Security experts Patrick Kelly and Matt Harrigan conducted an experiment and were able to pretty easily disable surrounding tablets on older iOS versions (the method is simple for iPad, harder for iPhone, more on this below).

It is known that iOS devices automatically connect to Wi-Fi “familiar” hotspots. By “familiar” is meant the one whose name is in the device’s memory. In fact, there are quite a few hotspots with guessed names. For example, knowing the name of a hotspot in a restaurant, you can direct an attack on visitors to this restaurant.

And in order to inflict damage to a specific victim, it is enough to find out the name of her home hotspot or access point in the place (cafe, restaurant) she visits.

All that is required is to install a fake hotspot with a given identifier and intercept traffic to time.apple.com using the dnsmasq program.



The photo shows fake hotspot Wi-Fi, made on the basis of the Raspberry Pi with the antenna Alfa. The total cost of the equipment does not exceed $ 120.

Result?
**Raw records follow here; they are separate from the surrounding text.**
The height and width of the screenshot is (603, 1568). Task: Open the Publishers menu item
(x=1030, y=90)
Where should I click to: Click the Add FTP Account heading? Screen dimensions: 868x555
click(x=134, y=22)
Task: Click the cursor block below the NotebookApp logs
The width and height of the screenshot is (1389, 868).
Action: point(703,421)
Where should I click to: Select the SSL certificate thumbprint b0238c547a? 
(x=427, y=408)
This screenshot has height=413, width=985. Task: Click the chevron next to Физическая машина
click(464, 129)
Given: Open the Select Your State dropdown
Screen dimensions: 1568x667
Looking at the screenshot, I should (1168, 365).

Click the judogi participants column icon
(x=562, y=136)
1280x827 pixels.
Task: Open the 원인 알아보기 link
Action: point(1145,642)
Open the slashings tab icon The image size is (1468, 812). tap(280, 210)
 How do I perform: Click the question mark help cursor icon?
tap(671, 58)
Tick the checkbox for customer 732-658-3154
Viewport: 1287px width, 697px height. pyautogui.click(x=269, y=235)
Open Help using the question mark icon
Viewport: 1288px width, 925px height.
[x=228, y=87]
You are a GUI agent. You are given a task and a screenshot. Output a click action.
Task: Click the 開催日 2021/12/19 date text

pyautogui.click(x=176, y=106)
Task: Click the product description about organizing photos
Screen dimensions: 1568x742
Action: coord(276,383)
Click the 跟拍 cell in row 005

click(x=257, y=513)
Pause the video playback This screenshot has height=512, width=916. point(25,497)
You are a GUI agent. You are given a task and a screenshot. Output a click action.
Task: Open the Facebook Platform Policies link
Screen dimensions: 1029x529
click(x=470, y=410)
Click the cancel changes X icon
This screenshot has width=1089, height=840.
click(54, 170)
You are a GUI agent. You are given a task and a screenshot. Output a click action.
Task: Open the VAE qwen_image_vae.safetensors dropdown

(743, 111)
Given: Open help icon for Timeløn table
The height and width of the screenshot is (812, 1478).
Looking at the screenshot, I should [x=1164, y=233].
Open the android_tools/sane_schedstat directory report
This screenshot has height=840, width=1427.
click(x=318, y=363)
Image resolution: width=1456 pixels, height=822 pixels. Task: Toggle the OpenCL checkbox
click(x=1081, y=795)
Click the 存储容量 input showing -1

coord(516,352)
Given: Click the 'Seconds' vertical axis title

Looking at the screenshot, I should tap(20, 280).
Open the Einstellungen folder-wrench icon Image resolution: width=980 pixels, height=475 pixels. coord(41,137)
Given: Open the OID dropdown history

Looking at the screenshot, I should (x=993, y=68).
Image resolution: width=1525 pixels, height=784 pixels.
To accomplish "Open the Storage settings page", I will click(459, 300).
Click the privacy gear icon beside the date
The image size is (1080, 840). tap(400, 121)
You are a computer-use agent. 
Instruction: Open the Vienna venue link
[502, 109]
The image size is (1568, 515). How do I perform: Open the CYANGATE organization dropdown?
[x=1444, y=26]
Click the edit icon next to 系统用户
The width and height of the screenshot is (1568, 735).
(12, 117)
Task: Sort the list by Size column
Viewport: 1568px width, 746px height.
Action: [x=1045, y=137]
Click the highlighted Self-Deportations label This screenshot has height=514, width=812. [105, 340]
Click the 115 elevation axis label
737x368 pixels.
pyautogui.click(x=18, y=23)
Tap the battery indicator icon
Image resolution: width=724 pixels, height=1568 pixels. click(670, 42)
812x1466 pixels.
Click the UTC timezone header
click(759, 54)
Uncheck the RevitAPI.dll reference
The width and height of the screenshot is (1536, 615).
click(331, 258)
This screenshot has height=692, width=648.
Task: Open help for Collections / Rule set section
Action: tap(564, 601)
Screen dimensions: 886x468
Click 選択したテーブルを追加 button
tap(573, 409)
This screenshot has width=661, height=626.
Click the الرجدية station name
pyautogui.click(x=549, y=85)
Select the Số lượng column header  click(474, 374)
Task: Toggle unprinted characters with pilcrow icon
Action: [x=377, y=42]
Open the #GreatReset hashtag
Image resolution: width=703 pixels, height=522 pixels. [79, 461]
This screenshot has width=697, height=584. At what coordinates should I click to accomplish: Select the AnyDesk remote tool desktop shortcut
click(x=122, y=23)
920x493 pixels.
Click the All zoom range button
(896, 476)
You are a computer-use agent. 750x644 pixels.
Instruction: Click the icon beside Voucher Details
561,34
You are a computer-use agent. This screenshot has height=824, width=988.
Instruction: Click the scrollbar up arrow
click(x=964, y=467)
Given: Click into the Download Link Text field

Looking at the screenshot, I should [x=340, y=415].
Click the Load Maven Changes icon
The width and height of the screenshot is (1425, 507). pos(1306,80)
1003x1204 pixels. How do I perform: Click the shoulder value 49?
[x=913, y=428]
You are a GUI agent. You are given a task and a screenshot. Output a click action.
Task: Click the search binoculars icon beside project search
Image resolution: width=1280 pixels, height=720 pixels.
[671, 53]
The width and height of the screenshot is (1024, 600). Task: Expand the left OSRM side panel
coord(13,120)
After installing the hotspot, all vulnerable iPads within range start to slow down and fail. The user initiates a reboot, and after that the tablets begin to heat up quickly. The authors registered heating the iPad in an experiment to 54 ° C. The process takes 15-20 minutes.

An interesting side effect - almost all web traffic does not pass after changing the date on the device, which only encourages the victim to restart the iPad.



The method is effective for all 64-bit devices under iOS 9.3 and below. It should be noted that, unlike the iPad, iPhone phones get the date via GSM, so you have to emulate the GSM network using the OpenBTS software.

Conclusion: owners of devices on older versions of iOS should definitely upgrade to 9.3.1.